(Document section begins)

There is an impression that a very complex society has developed, in the last few years, a rather simple, centralised governance mechanism in the hope that delivery can be better and more quickly driven. The complexity of governance then gets located within a single structure of authority rather than in the devolved structures envisaged in the Constitution, which should interact with one another continuously, and in response to their specific settings, to achieve defined goals. Collapse in a single structure of authority, because there is no robust backup, can be catastrophic.

The autonomy of devolved structures presents itself as an impediment only when visionary cohesion collapses. Where such cohesion is strong, the impediment is only illusory, particularly when it encourages healthy competition, for example, among the provinces, or where a province develops a character that is not necessarily autonomous politically but rather distinctive and a special source of regional pride. Such competition brings vibrancy to the country. It does not necessarily challenge the centre.

(Document section ends)
(Study material begins)

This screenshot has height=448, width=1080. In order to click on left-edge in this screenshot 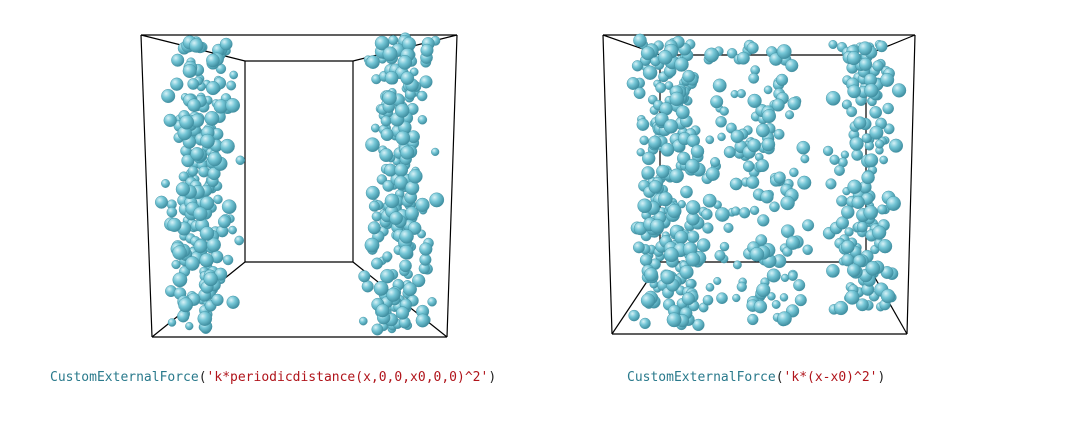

(Study material ends)
(Study material begins)

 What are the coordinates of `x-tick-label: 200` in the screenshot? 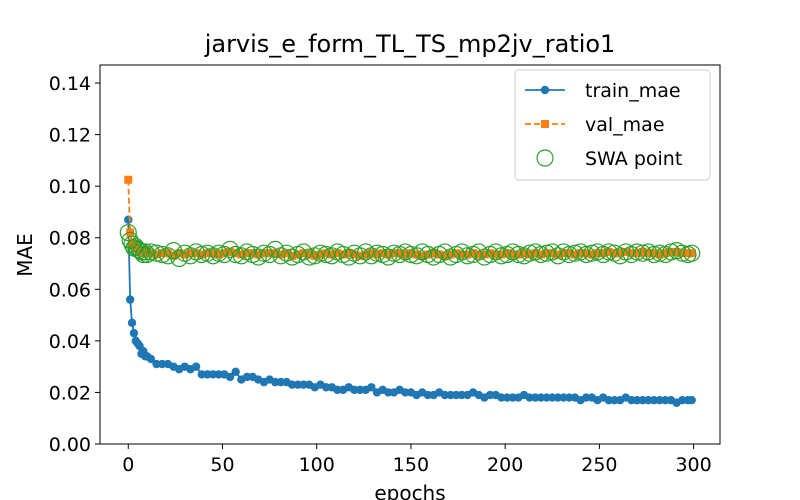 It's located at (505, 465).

(Study material ends)
(Study material begins)

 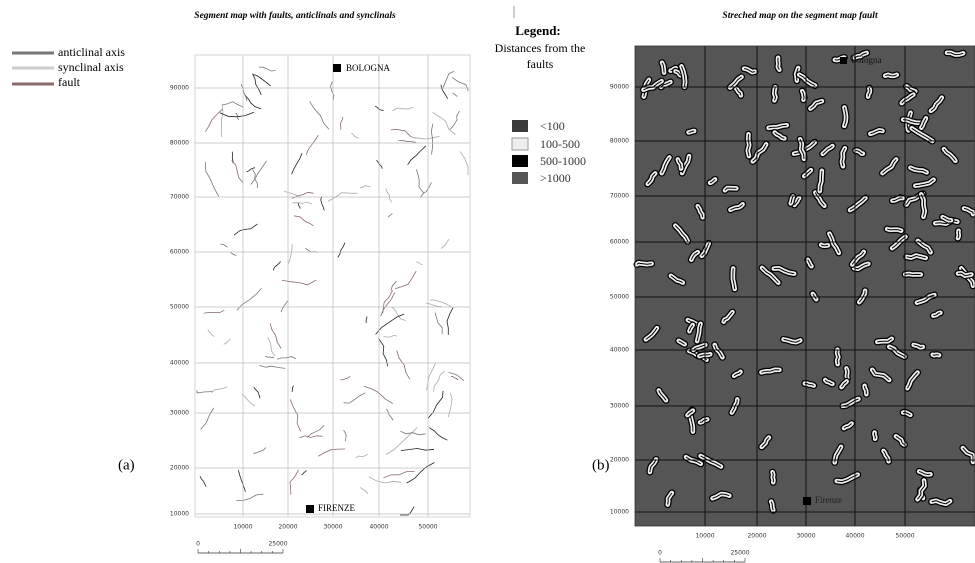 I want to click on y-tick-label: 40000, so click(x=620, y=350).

(Study material ends)

Task brief:
Pick up the passage on centralized governance and devolved structures above after its last sentence and carry it forward.

Answer to this problem:
Devolved autonomy is vital in the interests of sustainable governance. The failure of various structures to actualise their constitutionally defined roles should not be attributed to the failure of the prescribed governance mechanism. It is too early to say that what we have has not worked. The only viable corrective will be in our ability to be robust in identifying the problems and dealing with them concertedly.

We have never had social cohesion in South Africa — certainly not since the Natives’ Land Act of 1913. What we definitely have had over the decades is a mobilising vision. Could it be that the mobilising vision, mistaken for social cohesion, is cracking under the weight of the reality and extent of social reconstruction, and that the legitimate framework for debating these problems is collapsing? If that is so, are we witnessing a cumulative failure of leadership?

I am making a descriptive rather than an evaluative inquiry. I do not believe that there is any single entity to be blamed. It is simply that we may be a country in search of another line of approach. What will it be?

I would like to suggest two avenues of approach — an inclusive model and a counter-intuitive model of leadership.

In an inclusive approach, leadership is exercised not only by those who have been put in some position of power to steer an organisation or institution. Leadership is what all of us do when we express, sincerely, our deepest feelings and thoughts; when we do our work, whatever it is, with passion and integrity.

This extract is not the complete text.